The rates for shipping containers have finally been increased for the first time since 2008, by around 1.5%.
According to numerous researchers including Barclays, Merill Lynch, and Clarkson, Alphaliner and Drewry, rates dropped 2.5 percent last year and are continuing to do so. Many shipping lines have succeeded in raising the rates at the beginning of the year, due to an increase in rush orders before the lunar new year occurs.
The managing director of China Shipping Container Lines; Huang Xiaowen, has been quoted to say that “The freight rates seem to have increased rapidly on the European route, but they are now at a level that marginally covers costs”.
Although rates for China Shipping Container Lines are not set to rise any further than another 20%, the rates now only just allow the company to cover their expenditure, further increases will allow the company to make profit without too much expense for the customer.

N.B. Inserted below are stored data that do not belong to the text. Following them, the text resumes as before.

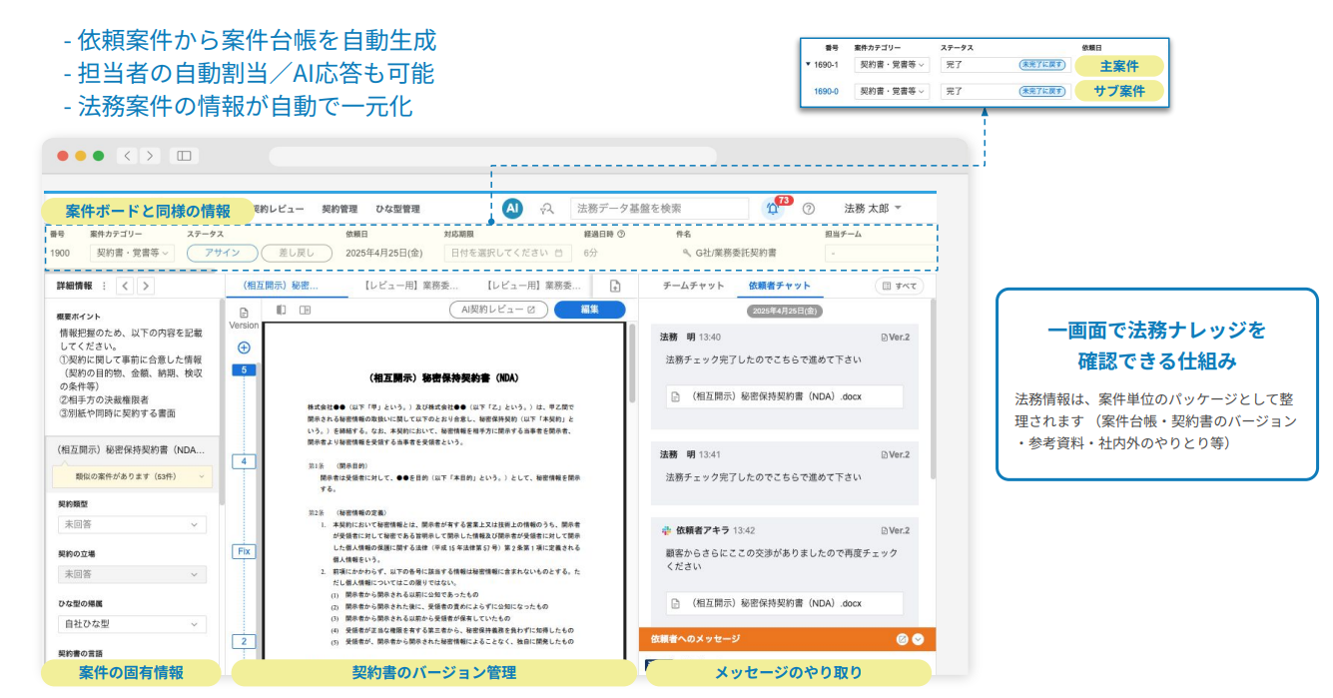The height and width of the screenshot is (698, 1333).
Task: Switch to two-page view icon above the contract
Action: (304, 311)
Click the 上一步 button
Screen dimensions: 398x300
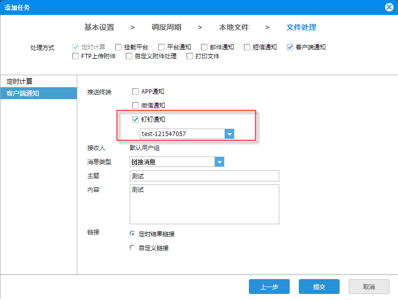tap(269, 287)
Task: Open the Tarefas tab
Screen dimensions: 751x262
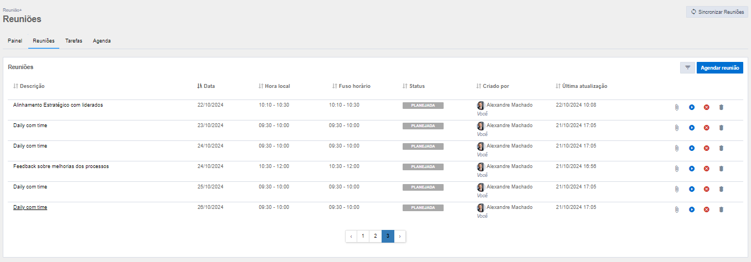Action: click(x=74, y=41)
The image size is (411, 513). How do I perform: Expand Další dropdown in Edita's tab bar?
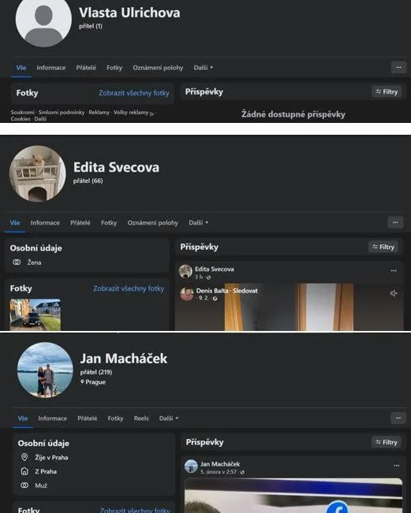point(198,223)
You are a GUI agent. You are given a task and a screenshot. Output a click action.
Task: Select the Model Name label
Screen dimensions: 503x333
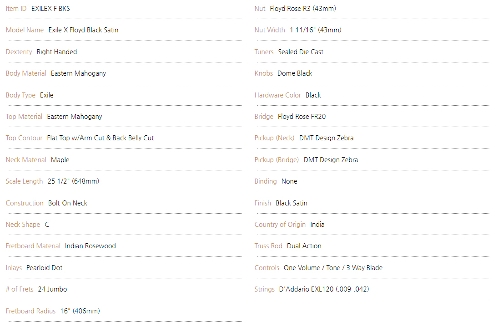tap(25, 30)
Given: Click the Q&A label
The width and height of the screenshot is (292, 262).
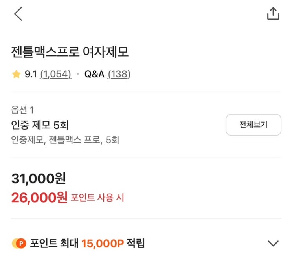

A survey posted by an unnamed Asian shipping line has found that the supply for cargo space will increase 6.5% this year, as well as an increase for global trade of around 5%. Similar results have also been confirmed by numerous research houses.
The rates on transpacific shipping lines are expected to either plateau or drop in the coming year according to Geoffrey Chang (head of transport at Bocom International). This is due to the reduction in vessel numbers on the waterways, as a large number of smaller vessels are to be replaced with larger capacity ships of around 18,000 TEU.